Had a request from a client recently who needed to find all the files and folders belonging to a particular user. Now, without some sort of third party auditing tool, the only security metadata of use on an NTFS filesystem is the Owner. So, I put together this Powershell script to step through the filesystem, extract the owner information and test whether it’s the owner which the administrator performing the search is looking for.
- #Get top-level file path
- $path = Read-Host "Please enter the top-level path (eg: C:\Temp)"
-
- #Get the owner to be searched for
- $user = Read-Host "Please enter the user to be searched for (eg: DOMAIN\User)"
-
- #Verify path exists
- $testpath = Test-Path $path
-
- if ($testpath -eq 'True'){
- $files = Get-ChildItem $path -Recurse
-
- foreach ($file in $files){
- $owner = Get-Acl $file.FullName
- if ($owner.Owner -eq $user){Write-Host $file.FullName}
- else {}
- }
- }
- else {Write-Host 'Path'$path' cannot be verified, please check and try again'}
As you can see, the script works by calling Get-Childitem to bring up a list of files, folders and subfolders from the nominated top-level folder, and then using Get-Acl to extract the owner information, test whether the owner matches the nominated search criteria, and either return the full path to the console if it does, or move on to the next item if it doesn’t.

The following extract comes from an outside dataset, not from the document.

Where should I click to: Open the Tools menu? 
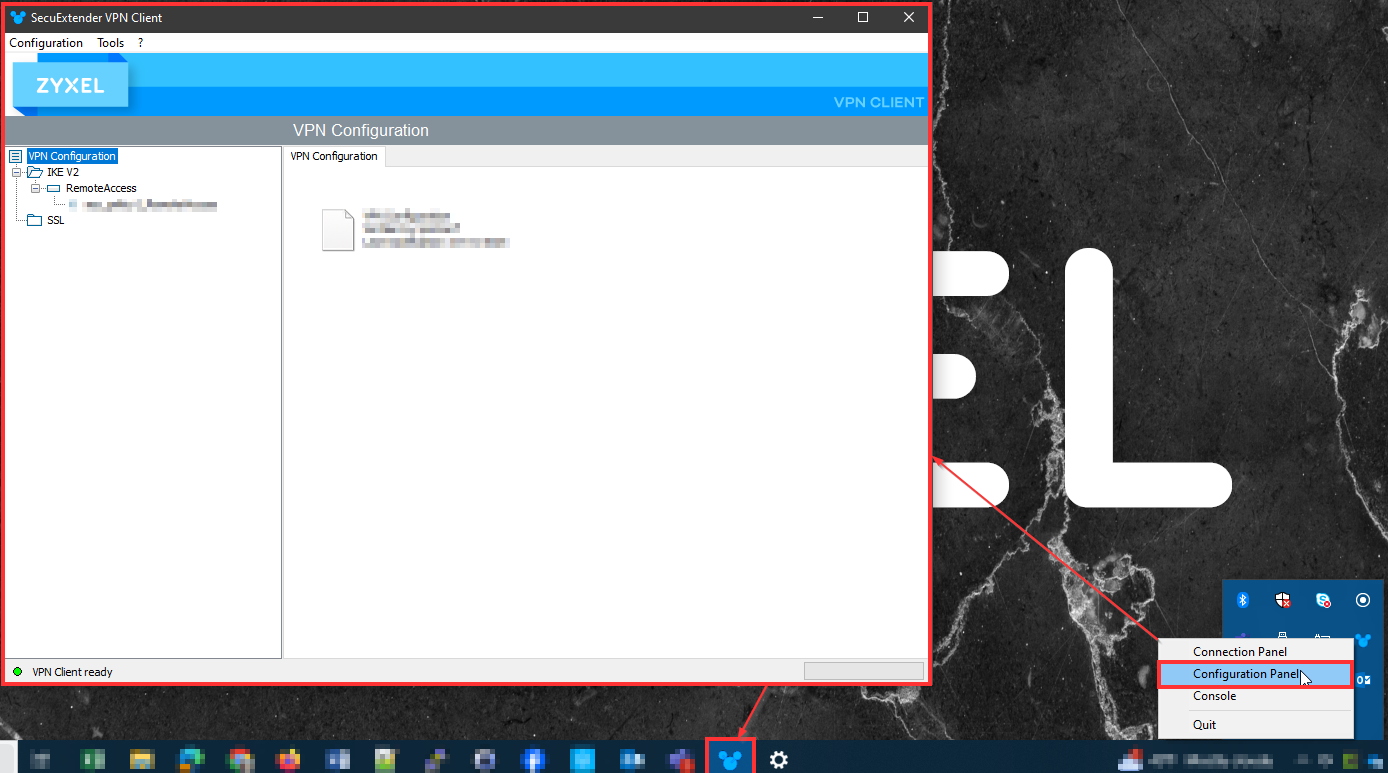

Looking at security information is generally quite time-consuming, so for a top-level folder which has a lot of content within it, the script might take quite a while to run. It also may produce a lot of results which aren’t that useful when displayed within the Powershell console, so it would be worth amending the script to output to a CSV. Alternatively, changing the Get-Childitem cmdlet to narrow down the search, perhaps to folders only or files with a specific extension.